Pedro Antonio de Alarcón fue uno de esos intelectuales comprometidos con su tiempo, que lo mismo escribía novelas naturalistas, fundaba diarios, formaba parte de la Real Academia Española o aceptaba cargos como diputado o embajador. Nacido en 1833 en Guadix, Granada, empezó a escribir desde la adolescencia y también se posicionó desde muy joven en las principales cuestiones políticas de su tierra. Llevó a escena algunas pequeñas piezas teatrales y en 1852 se mudó a Cádiz, donde empezó a colaborar en distintas publicaciones y fundó el semanario El Eco de Occidente. Allí publicó artículos, poemas, ensayos y narraciones históricas que le otorgaron celebridad, todos ellos influidos por la moda del Romanticismo, que iría abandonando con los años para entregarse al realismo y finalmente para encontrar un equilibrio entre ambos.
Participó activamente en la revolución popular de 1854, conocida como La Vicalvarada, que pretendía oponerse a las injerencias dictatoriales de la reina Isabel II en el Parlamento. Fundó El Látigo, una publicación burlesca que atacaba directamente a la monarquía, lo que casi le costó la vida al ser desafiado a un duelo por el también escritor Heriberto García de Quevedo, circunstancia de la que salió con bien por pura suerte y por la clemencia de su rival. Alarcón era en su época un personaje vehemente, comprometido y visceral, que en un principio proclamó la revolución y más tarde, poco a poco, se fue volviendo conservador y menos rupturista que antes.
Su otra gran pasión fue la literatura de viajes. A través de las publicaciones con las que colaboraba, escribió numerosos artículos acerca de sus visitas por España y Europa, pero sin duda su obra más celebrada en este género fue Diario de un testigo de la guerra de África, de 1858, con la que amasó grandes beneficios que le permitieron sosegar su estilo de vida, además de obtener un reconocimiento generalizado de crítica y público. En esa serie de artículos, Alarcón describía con todo detalle la vida de los soldados que habían participado en la contienda, con los que él mismo había compartido aventura.

● **INFORMACIÓN MOSTRADA**:
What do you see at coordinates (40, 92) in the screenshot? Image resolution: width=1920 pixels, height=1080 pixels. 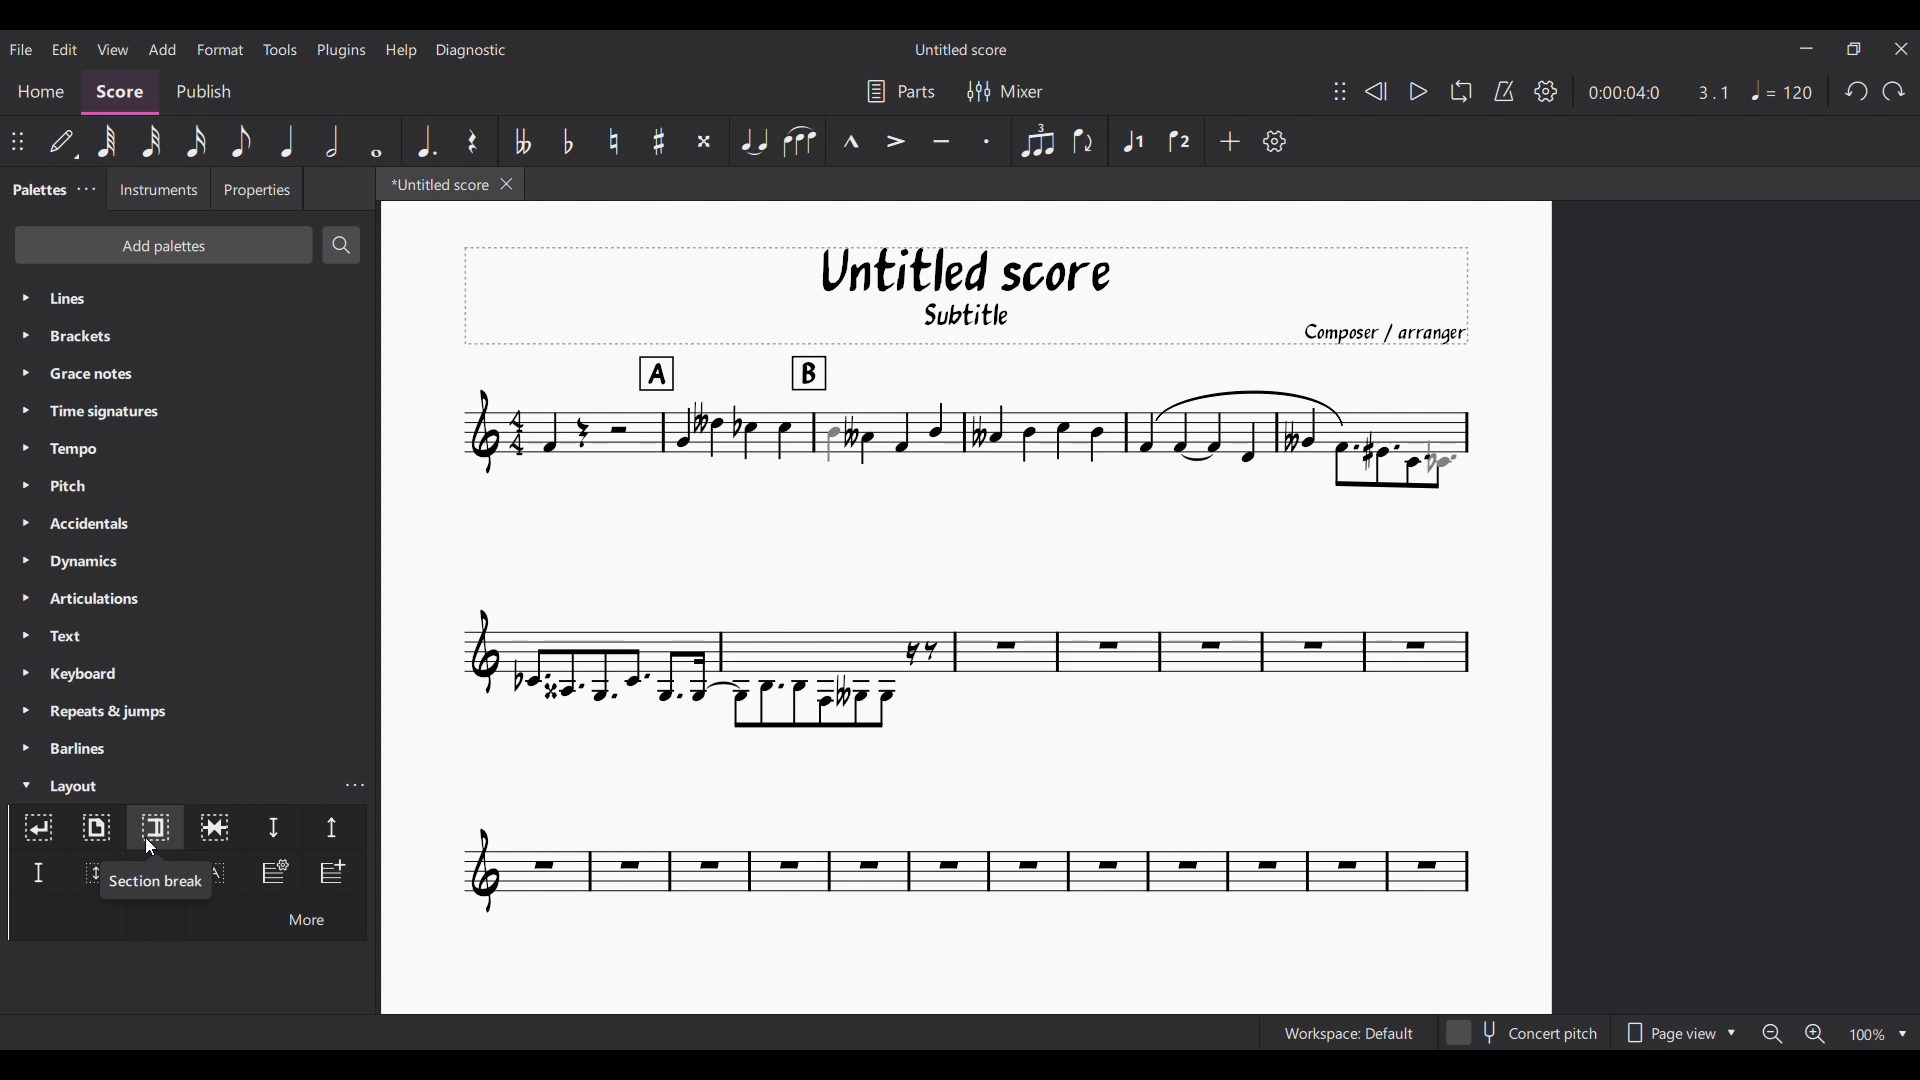 I see `Home section` at bounding box center [40, 92].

● **EJERCICIO PLANTEADO A**: Actualiza un fragmento del texto sobre Pedro Antonio de Alarcón: empieza en las palabras "Pedro Antonio de" y termina después de "equilibrio entre ambos.". Al reproducirlo, sustituye "Cádiz" por "Sevilla".
● **EJERCICIO PLANTEADO B**:
Responde con datos del texto sobre Pedro Antonio de Alarcón:
(i) ¿En qué año y en qué lugar nació Alarcón?
(ii) ¿Cómo se llamaba la publicación burlesca que fundó y que atacaba directamente a la monarquía?
(iii) ¿De qué año es Diario de un testigo de la guerra de África?

● **RESPUESTA TERMINADA A**:
Pedro Antonio de Alarcón fue uno de esos intelectuales comprometidos con su tiempo, que lo mismo escribía novelas naturalistas, fundaba diarios, formaba parte de la Real Academia Española o aceptaba cargos como diputado o embajador. Nacido en 1833 en Guadix, Granada, empezó a escribir desde la adolescencia y también se posicionó desde muy joven en las principales cuestiones políticas de su tierra. Llevó a escena algunas pequeñas piezas teatrales y en 1852 se mudó a Sevilla, donde empezó a colaborar en distintas publicaciones y fundó el semanario El Eco de Occidente. Allí publicó artículos, poemas, ensayos y narraciones históricas que le otorgaron celebridad, todos ellos influidos por la moda del Romanticismo, que iría abandonando con los años para entregarse al realismo y finalmente para encontrar un equilibrio entre ambos.

● **RESPUESTA TERMINADA B**:
(i) En 1833, en Guadix, Granada.
(ii) El Látigo.
(iii) De 1858.